Metropoli sempre più grandi ma più a misura d'uomo: la città ideale per la salute.

Secondo le previsioni dell'Organizzazione Mondiale della Sanità le città continueranno a popolarsi sempre più: per il 2050 il 70% della popolazione mondiale sarà urbanizzata, ovvero vivrà nelle città.

Secondo le previsioni dell'Organizzazione Mondiale della Sanità le città continueranno a popolarsi sempre più: per il 2050 il 70% della popolazione mondiale sarà urbanizzata, ovvero vivrà nelle città. Ma le metropoli come potranno accogliere milioni di nuovi abitanti? Occorre creare nel presente le condizioni ottimali per costruire città vivibili domani.

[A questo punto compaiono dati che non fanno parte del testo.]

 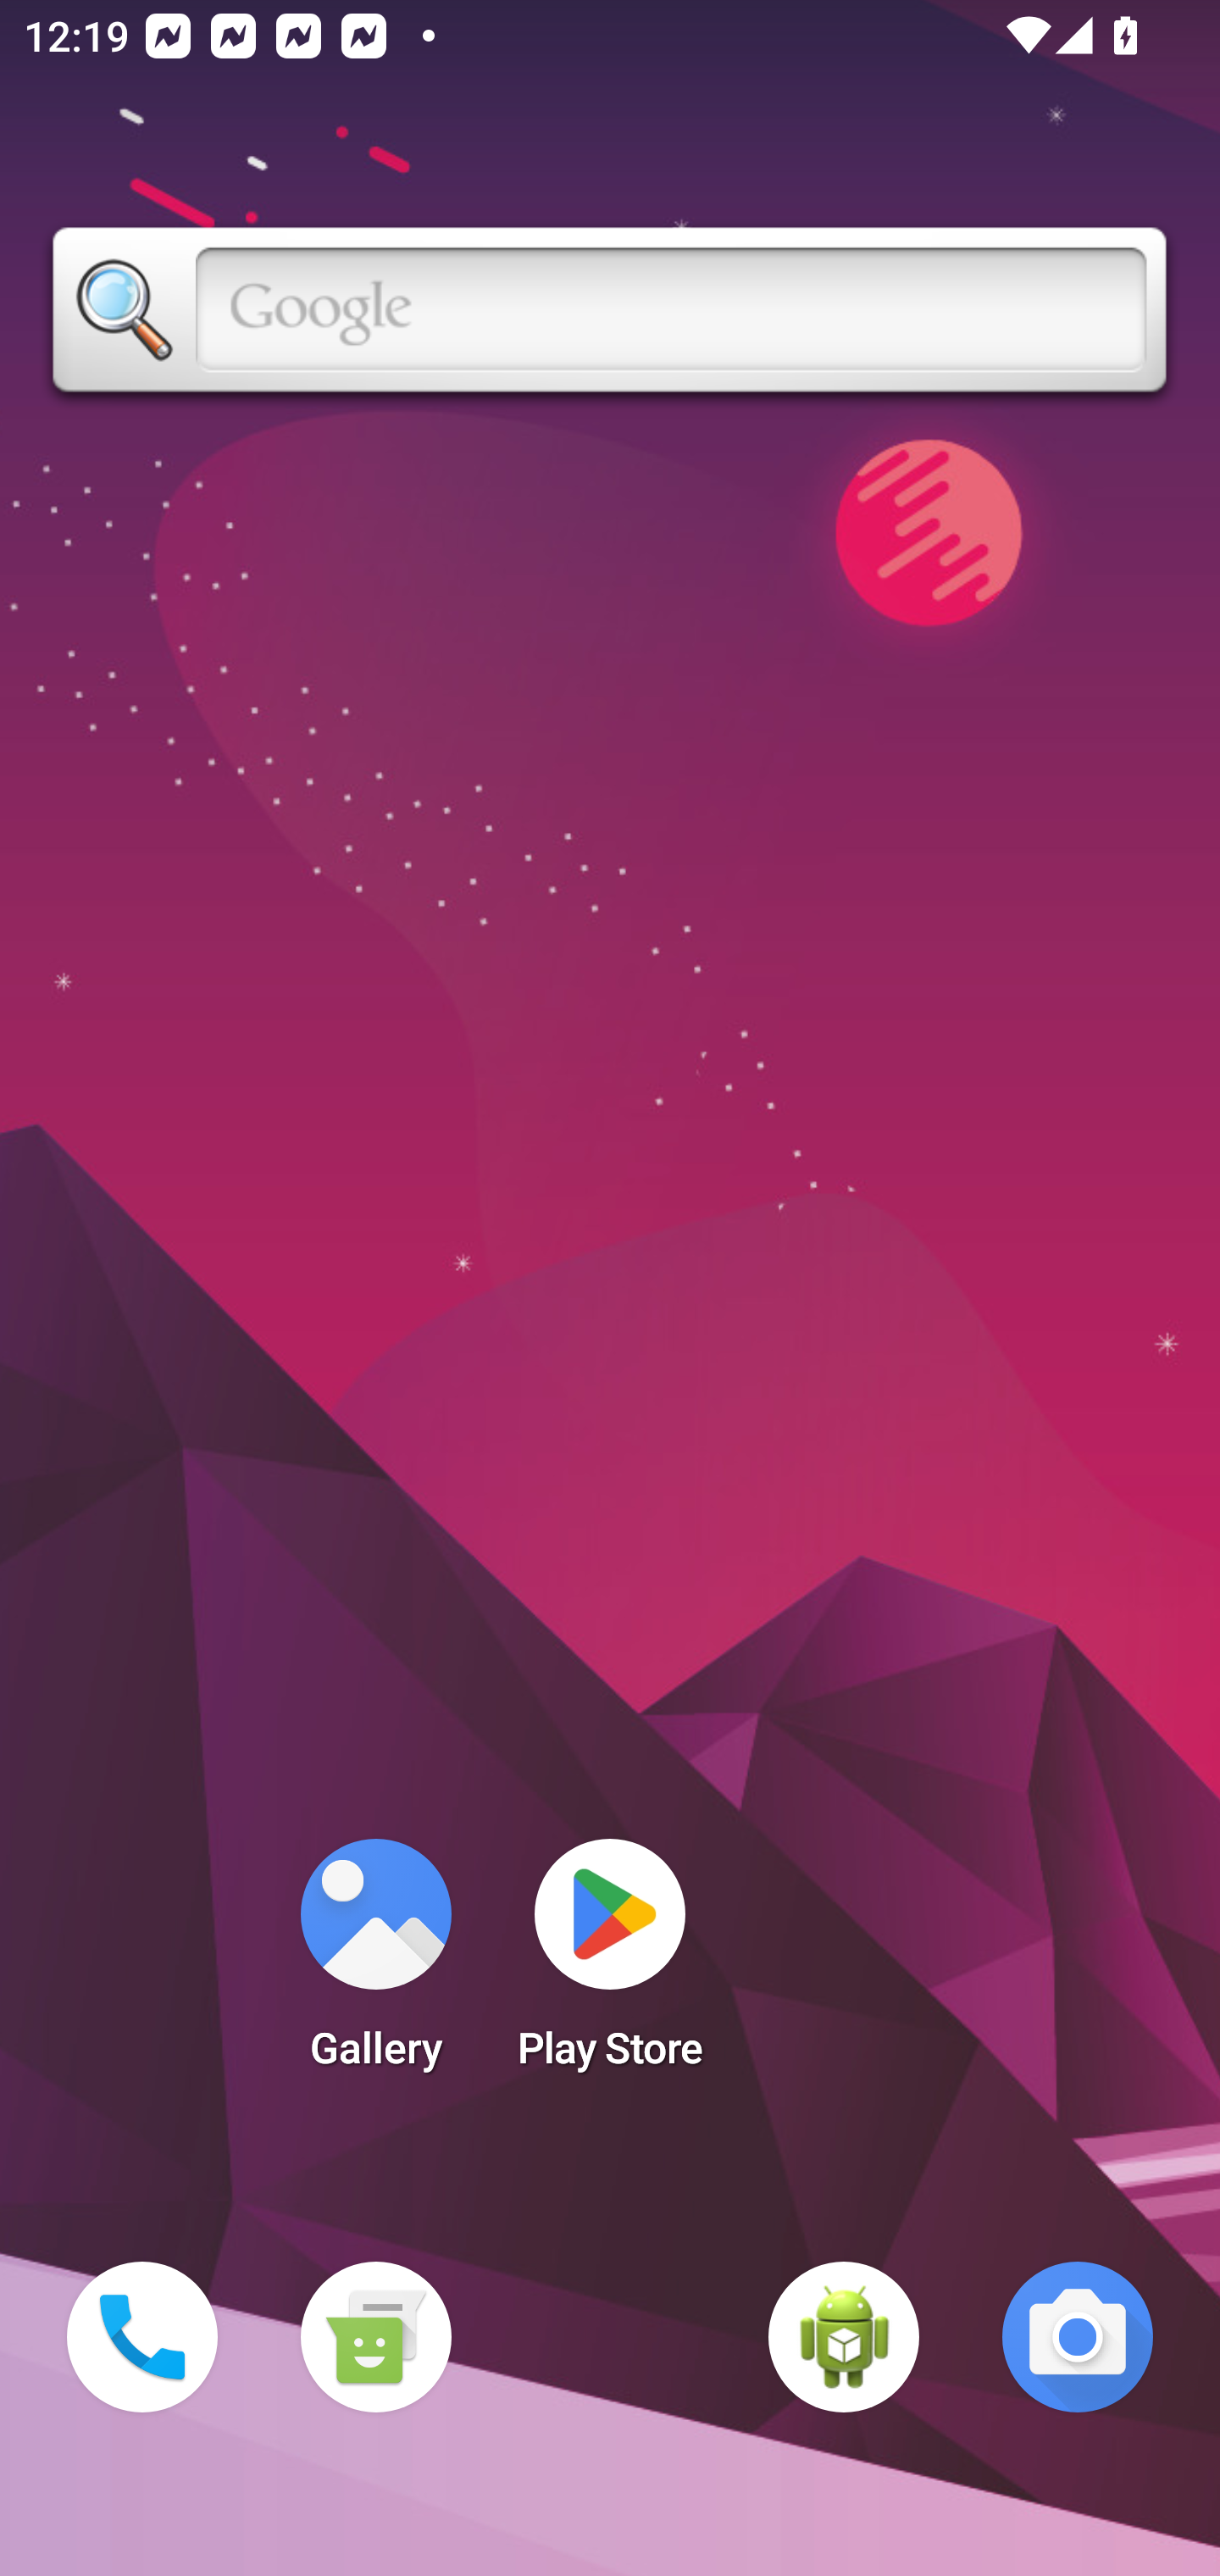 What do you see at coordinates (1078, 2337) in the screenshot?
I see `Camera` at bounding box center [1078, 2337].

In quest’ottica l'OMS ha promosso il programma internazionale Healthy Cities, un network di città "virtuose" che fanno della progettazione "sana" un pilastro dell'amministrazione pubblica. In Europa la rete conta 1300 città aderenti, in Italia attualmente sono 73. Il prossimo incontro della rete si terrà a maggio a Venezia: la pianificazione urbana ormai non può prescindere dalla salute degli abitanti. Il risparmio, nell’ottica di una città sana è possibile e lo ha sottolineato anche Giuseppe La Torre, docente di igiene all'Università La Sapienza di Roma, raccontando i risultati dello studio europeo HEREPLUS (Health Risk from Environmental Pollution Levels) che si è appena concluso: «A Madrid, Roma, Atene e Dresda abbiamo calcolato l'impatto del verde sull’inquinamento da traffico veicolare. Scoprendo che a Roma se non avessimo il verde pubblico dovremmo spendere 2-3 milioni di euro per rimuovere l'ozono, oltre a 3-4 milioni per l'impatto del gas sulla salute pubblica. Incrementare il verde ci farebbe risparmiare ancora».